- PAGE EXTRACT:
<<<<

# Oaken Financial @2.75%



## Albert (Jan 19, 2012)

GIC rates: 18 months to 5 years all at 2.75%, too attractive not to take a look at.


----------



## AltaRed (Jun 8, 2009)

A great time for those wishing to start a 5 year GIC ladder. Can get it going instantly with 5 GICs with different maturities, all at 2.75%. Mind you, you are stuck with Oaken for the ladder....I hate that sort of exclusivity.


----------



## Koogie (Dec 15, 2014)

AltaRed said:


> A great time for those wishing to start a 5 year GIC ladder. Can get it going instantly with 5 GICs with different maturities, all at 2.75%. Mind you, you are stuck with Oaken for the ladder....I hate that sort of exclusivity.


Add in Zag Bank at 2.50% if you can and slice and dice the CDIC coverage between individual accounts, couple accounts, group accounts, you and the dog accounts, etc..
and you have a quite viable ladder.

My ladder currently has a 2.77 weighted average. But I bought a buttload of BNS GICs at 3.01% (they lost their minds temporarily) In this day and age, a 2.625 average wouldn't be bad at all.


----------



## AltaRed (Jun 8, 2009)

It works until Zag and Oaken and EQ decide not to play the game any more.... Then you are stuck with transferring out maturing GIC money, sometimes at a $25-75 fee per transfer depending on institution and whether registered or not. May not be expensive to pay a fee if you have $50k GICs, but not very effective if you have $10k GICs. 

Remember how everyone was ga-ga over ING/Tangerine, even PCF? Point being... there is a risk of the need to transfer out money, potentially at cost. Just have to keep that in mind.

>>>>

(Target pointing data)

<<<<

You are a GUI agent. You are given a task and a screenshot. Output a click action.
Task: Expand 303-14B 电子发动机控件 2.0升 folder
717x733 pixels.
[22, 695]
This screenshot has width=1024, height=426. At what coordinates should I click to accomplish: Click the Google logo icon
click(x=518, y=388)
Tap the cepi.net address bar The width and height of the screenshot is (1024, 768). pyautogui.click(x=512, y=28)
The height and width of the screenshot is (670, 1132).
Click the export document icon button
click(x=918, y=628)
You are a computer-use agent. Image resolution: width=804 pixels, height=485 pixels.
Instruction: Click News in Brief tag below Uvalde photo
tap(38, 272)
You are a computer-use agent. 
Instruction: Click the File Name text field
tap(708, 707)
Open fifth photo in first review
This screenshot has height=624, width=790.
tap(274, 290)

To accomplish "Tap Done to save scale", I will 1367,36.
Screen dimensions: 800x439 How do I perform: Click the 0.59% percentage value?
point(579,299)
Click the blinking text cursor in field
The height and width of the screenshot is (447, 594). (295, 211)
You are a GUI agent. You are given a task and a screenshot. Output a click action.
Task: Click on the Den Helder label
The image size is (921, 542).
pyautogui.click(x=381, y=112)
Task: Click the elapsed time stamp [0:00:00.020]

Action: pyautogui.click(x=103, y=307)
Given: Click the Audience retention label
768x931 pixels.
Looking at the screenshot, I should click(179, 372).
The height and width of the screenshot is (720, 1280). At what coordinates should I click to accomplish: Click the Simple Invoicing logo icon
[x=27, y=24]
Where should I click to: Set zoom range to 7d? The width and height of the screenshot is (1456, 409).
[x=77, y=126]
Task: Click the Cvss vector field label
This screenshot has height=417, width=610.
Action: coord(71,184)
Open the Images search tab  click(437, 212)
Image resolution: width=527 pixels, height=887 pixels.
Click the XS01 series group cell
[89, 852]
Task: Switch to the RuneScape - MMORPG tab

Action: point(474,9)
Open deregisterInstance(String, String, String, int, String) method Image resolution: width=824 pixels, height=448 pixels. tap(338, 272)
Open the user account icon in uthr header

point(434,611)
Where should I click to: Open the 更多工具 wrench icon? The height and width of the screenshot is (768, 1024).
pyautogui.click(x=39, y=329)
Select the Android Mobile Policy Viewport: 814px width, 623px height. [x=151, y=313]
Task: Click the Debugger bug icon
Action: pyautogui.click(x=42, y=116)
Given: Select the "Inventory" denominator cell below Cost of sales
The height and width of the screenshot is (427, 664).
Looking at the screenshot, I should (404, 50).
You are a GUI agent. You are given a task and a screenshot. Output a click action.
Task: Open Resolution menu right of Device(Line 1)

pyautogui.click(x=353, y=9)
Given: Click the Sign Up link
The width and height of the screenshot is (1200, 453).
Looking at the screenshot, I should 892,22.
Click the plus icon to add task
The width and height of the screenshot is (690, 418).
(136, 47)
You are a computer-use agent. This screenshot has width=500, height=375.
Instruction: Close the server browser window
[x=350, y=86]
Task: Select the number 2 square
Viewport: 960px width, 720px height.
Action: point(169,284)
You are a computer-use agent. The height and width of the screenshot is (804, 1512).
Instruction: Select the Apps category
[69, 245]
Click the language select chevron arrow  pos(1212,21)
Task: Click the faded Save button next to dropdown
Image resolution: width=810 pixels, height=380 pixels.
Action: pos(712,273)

>>>>

- WORK TO DO:
a - In the Oaken Financial thread, what fee per transfer can apply when maturing GIC money is moved out?
b - Reproduce the listing from its first line up to and including the line containing "Looking at the screenshot, I should click(179, 372).".
The forum thread and the listing have no connection to each other.

- ANSWERS IN ORDER:
a - A fee of $25-75 per transfer, depending on the institution and whether the account is registered or not.

b -
You are a GUI agent. You are given a task and a screenshot. Output a click action.
Task: Expand 303-14B 电子发动机控件 2.0升 folder
717x733 pixels.
[22, 695]
This screenshot has width=1024, height=426. At what coordinates should I click to accomplish: Click the Google logo icon
click(x=518, y=388)
Tap the cepi.net address bar The width and height of the screenshot is (1024, 768). pyautogui.click(x=512, y=28)
The height and width of the screenshot is (670, 1132).
Click the export document icon button
click(x=918, y=628)
You are a computer-use agent. Image resolution: width=804 pixels, height=485 pixels.
Instruction: Click News in Brief tag below Uvalde photo
tap(38, 272)
You are a computer-use agent. 
Instruction: Click the File Name text field
tap(708, 707)
Open fifth photo in first review
This screenshot has height=624, width=790.
tap(274, 290)

To accomplish "Tap Done to save scale", I will 1367,36.
Screen dimensions: 800x439 How do I perform: Click the 0.59% percentage value?
point(579,299)
Click the blinking text cursor in field
The height and width of the screenshot is (447, 594). (295, 211)
You are a GUI agent. You are given a task and a screenshot. Output a click action.
Task: Click on the Den Helder label
The image size is (921, 542).
pyautogui.click(x=381, y=112)
Task: Click the elapsed time stamp [0:00:00.020]

Action: pyautogui.click(x=103, y=307)
Given: Click the Audience retention label
768x931 pixels.
Looking at the screenshot, I should click(179, 372).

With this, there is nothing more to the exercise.